The next time Strafford showed up he gave her the final, empty pack of smokes.
"Where are the rest?" she said.
He shrugged.
"No more water in your well?"
"More like too much."
"Give me your hand."
"What?"
"You heard me." She pulled out her penknife and he pulled away. Her chair clattered to the ground as she stood up. She lunged, and he backed away through the open slider door.
Then he found himself falling over the balcony, watching her form shrink. Then his bones gave way with wooden snapping, his skin splitting like ceramic upon impact.
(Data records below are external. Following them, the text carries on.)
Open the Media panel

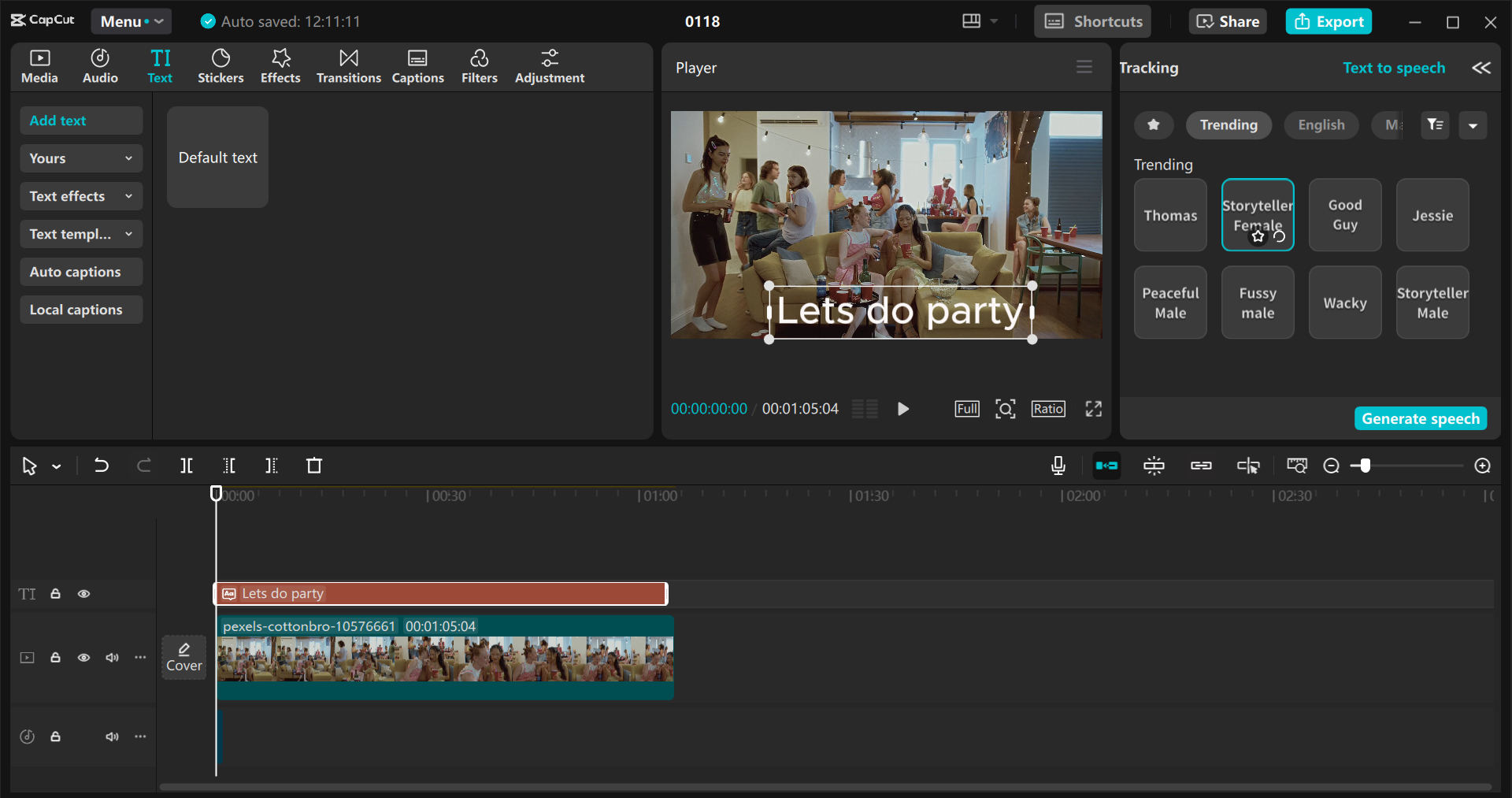point(39,66)
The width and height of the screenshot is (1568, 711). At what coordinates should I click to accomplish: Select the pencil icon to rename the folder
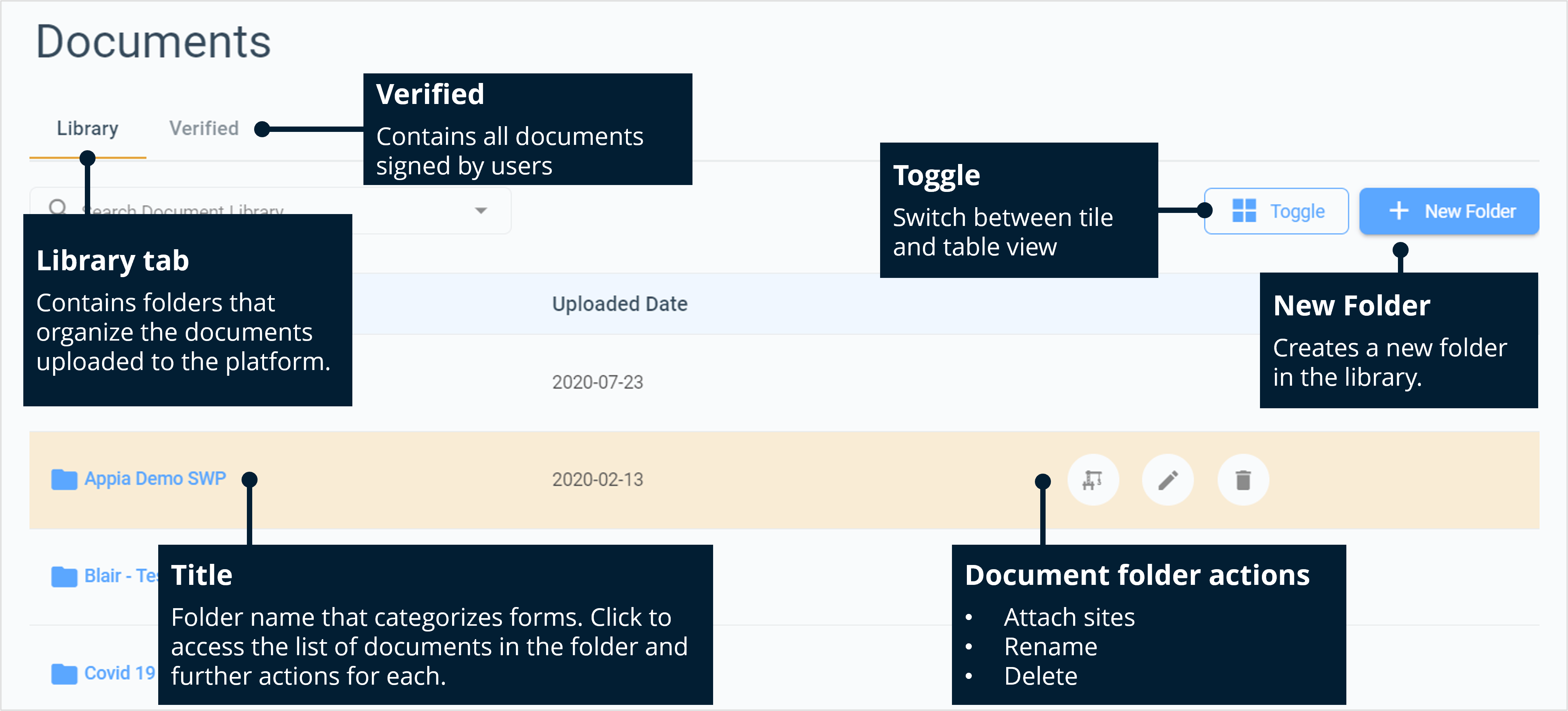coord(1168,480)
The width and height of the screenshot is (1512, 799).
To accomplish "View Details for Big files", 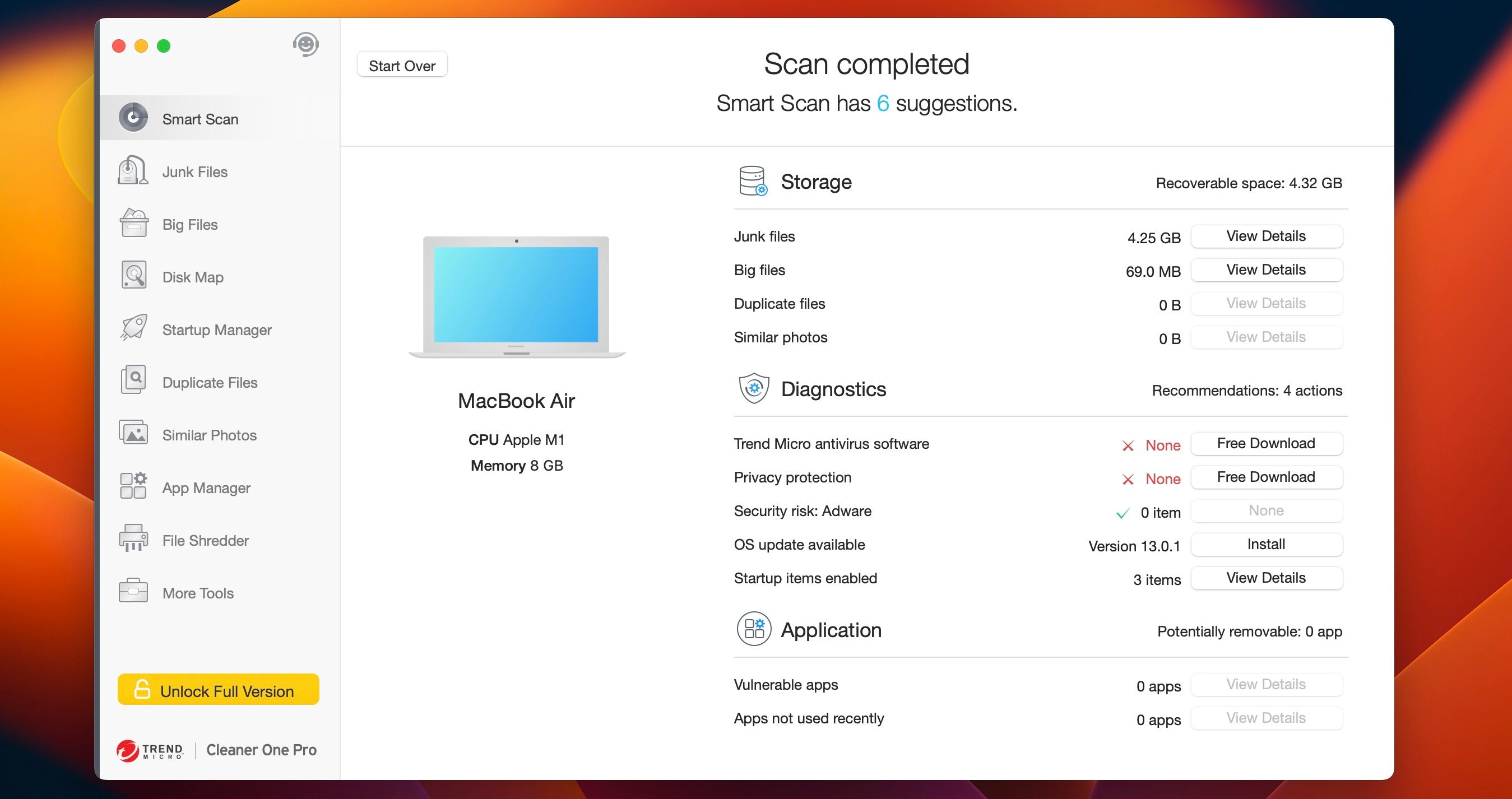I will [x=1265, y=270].
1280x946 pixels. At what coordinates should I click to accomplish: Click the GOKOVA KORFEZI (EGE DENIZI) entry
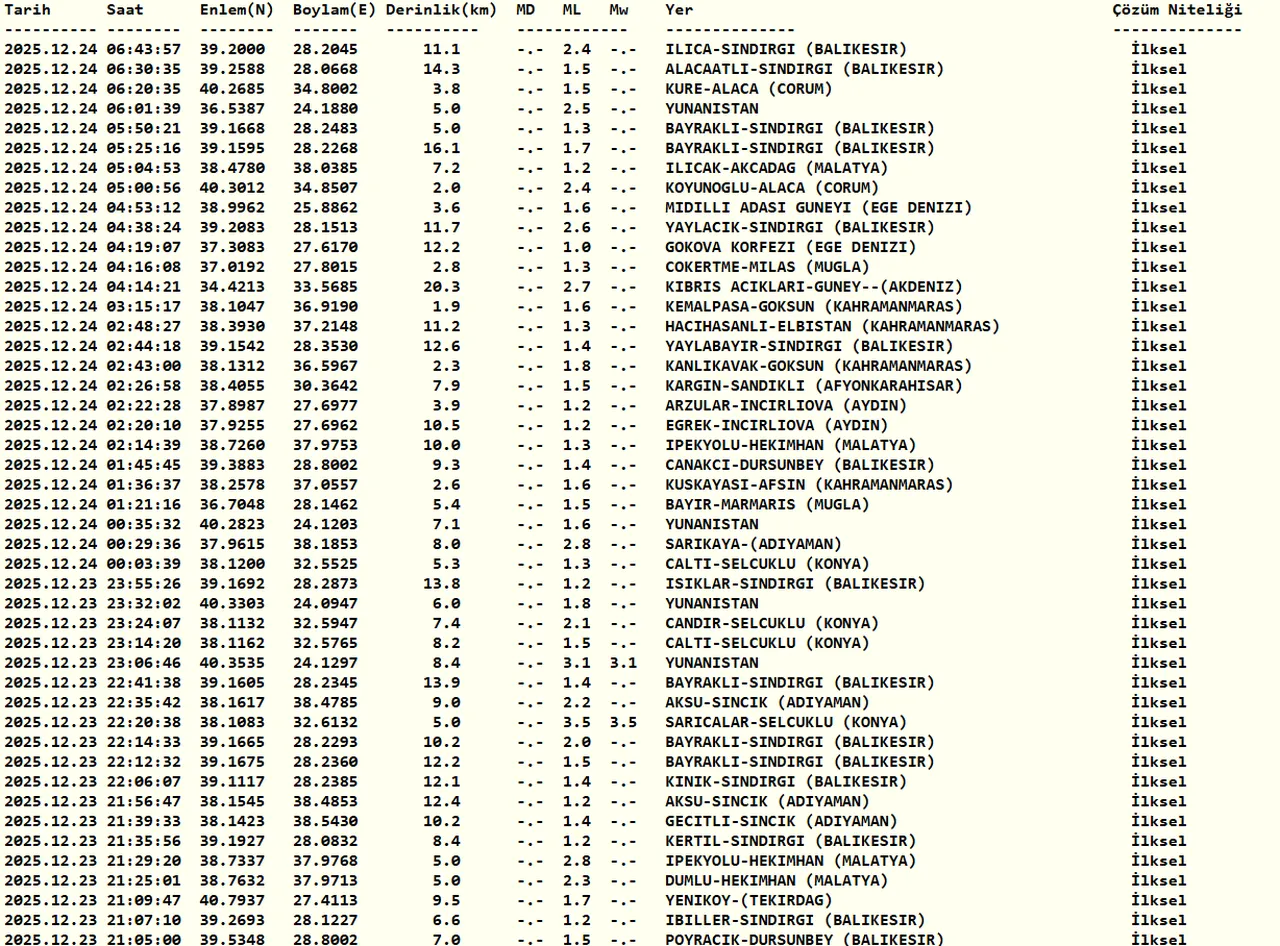(x=790, y=247)

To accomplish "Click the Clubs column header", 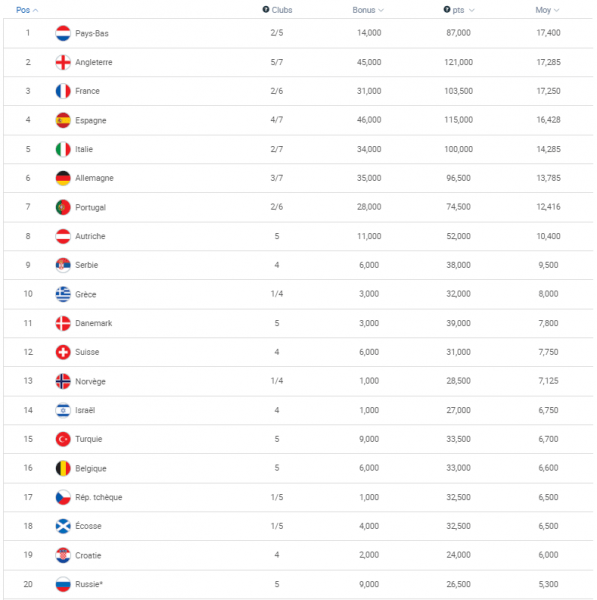I will [282, 10].
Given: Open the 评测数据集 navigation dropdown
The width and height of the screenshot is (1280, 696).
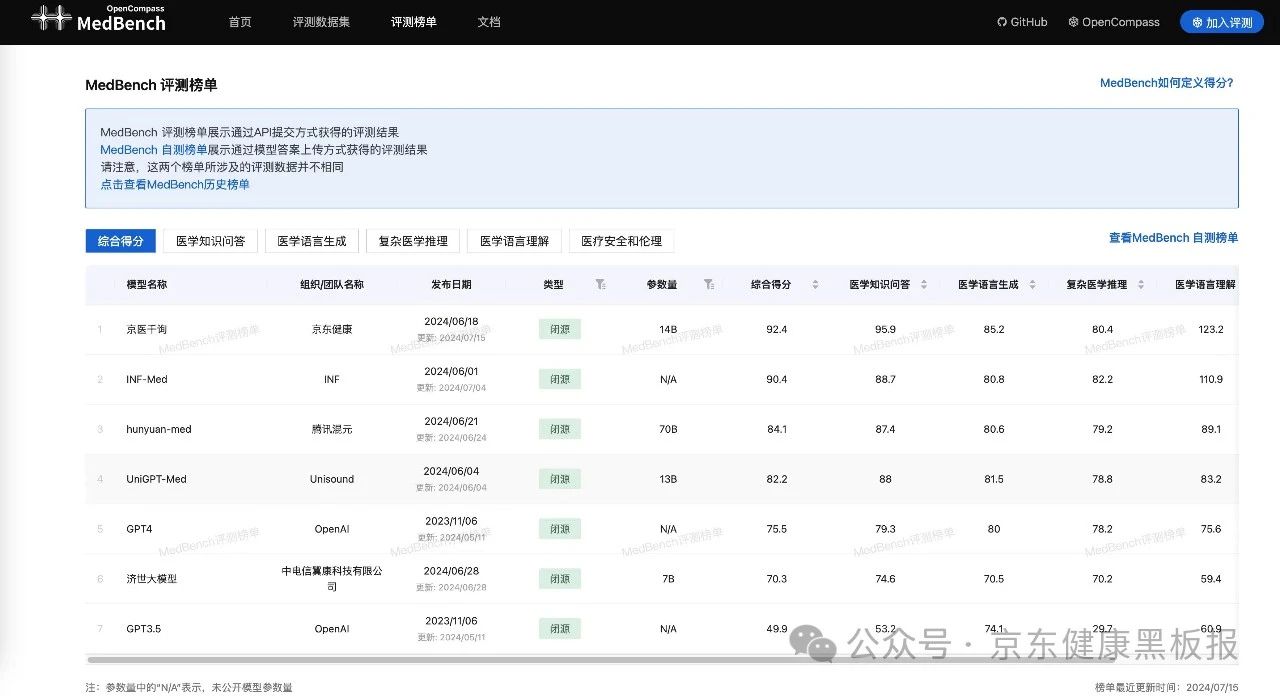Looking at the screenshot, I should 319,21.
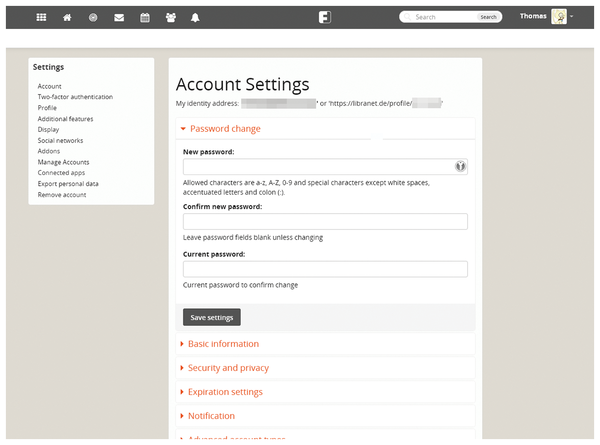The width and height of the screenshot is (600, 445).
Task: Open the contacts people icon
Action: 170,17
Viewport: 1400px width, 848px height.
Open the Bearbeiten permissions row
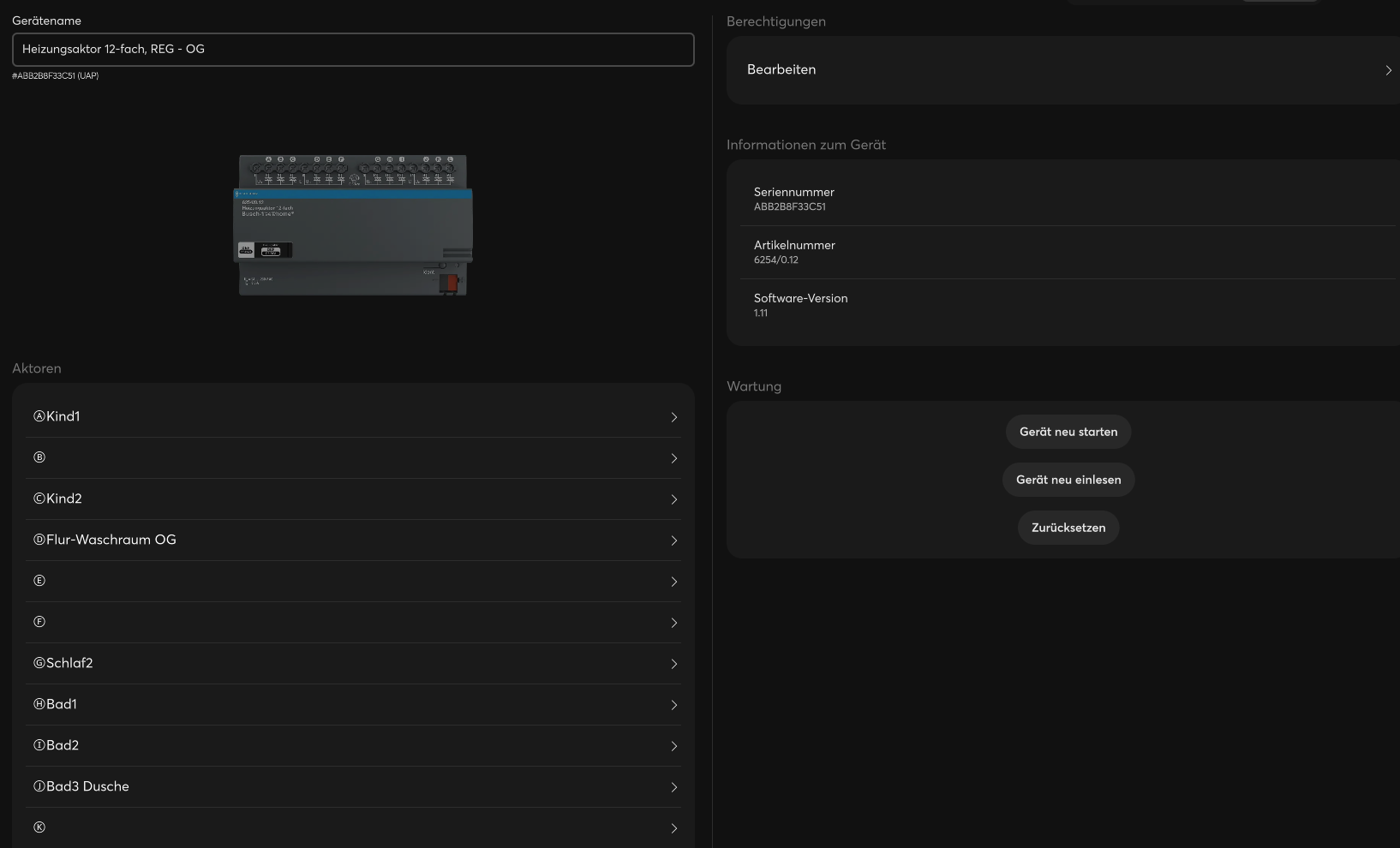(x=1062, y=70)
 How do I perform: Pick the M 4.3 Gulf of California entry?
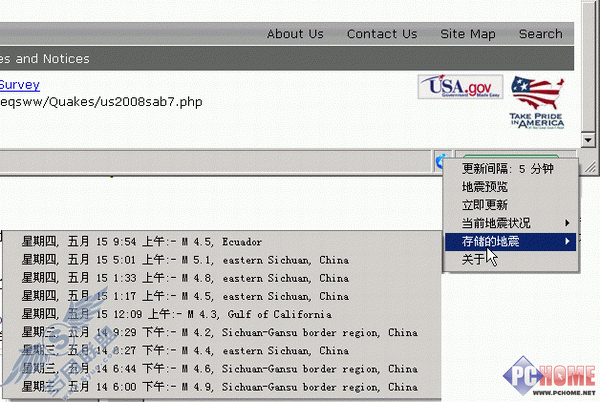[x=222, y=314]
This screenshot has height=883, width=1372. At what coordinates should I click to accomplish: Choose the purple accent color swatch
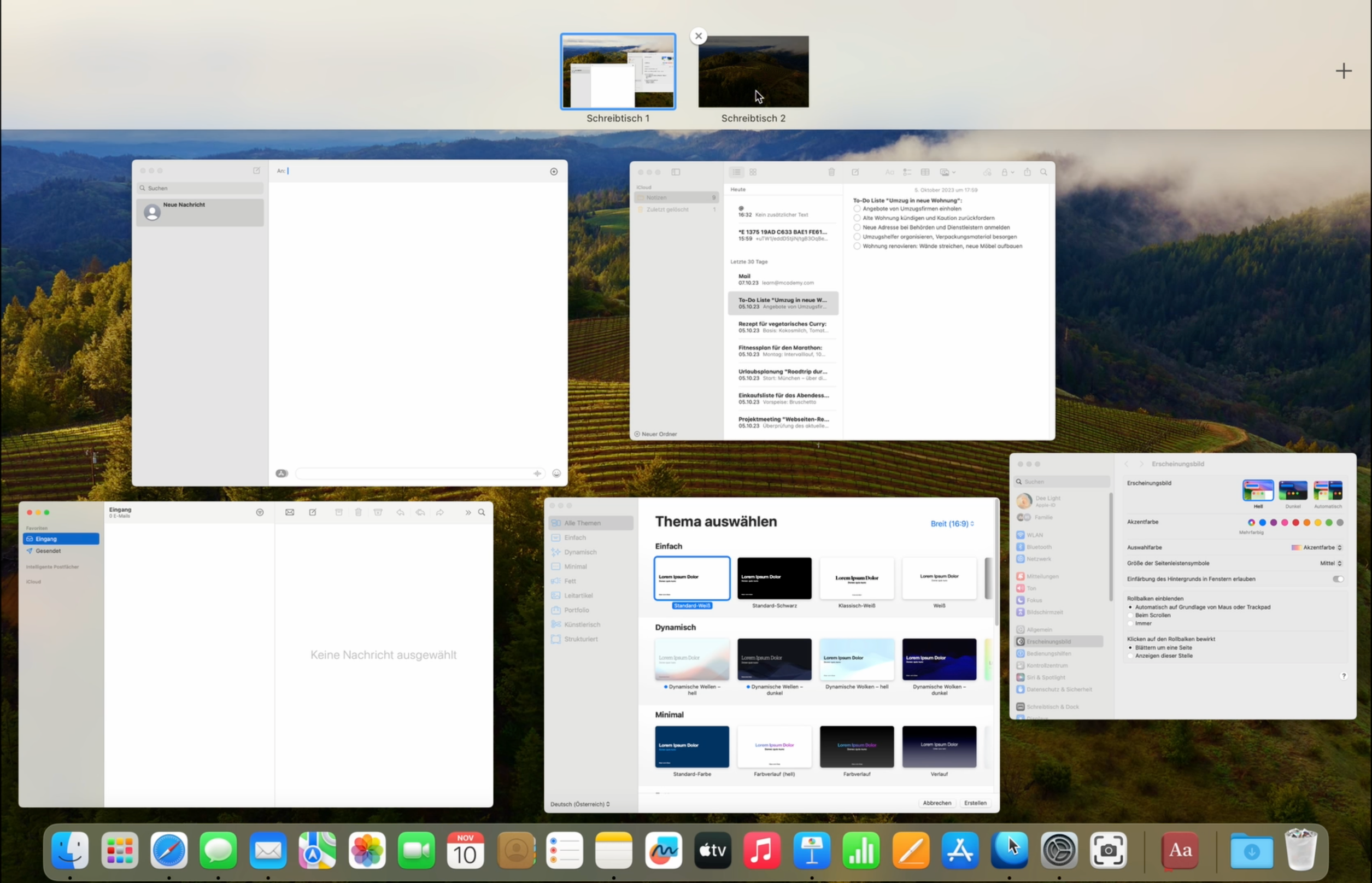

Stafford appeared over him, hair up, studs gleaming in the sun. She bent down and reached into his hand, and sliced it open. He heard the gentle gurgle of liquid joining the dirt. She watched and smiled. "I told you I'd come for you," she said. "And now I see you. And maybe you'll see yourself before it's too late." She dropped the note next to him and walked out of his field of vision.

VII

He stared at the setting sun; right before his body became nothing more than sand, the moon bloomed overhead.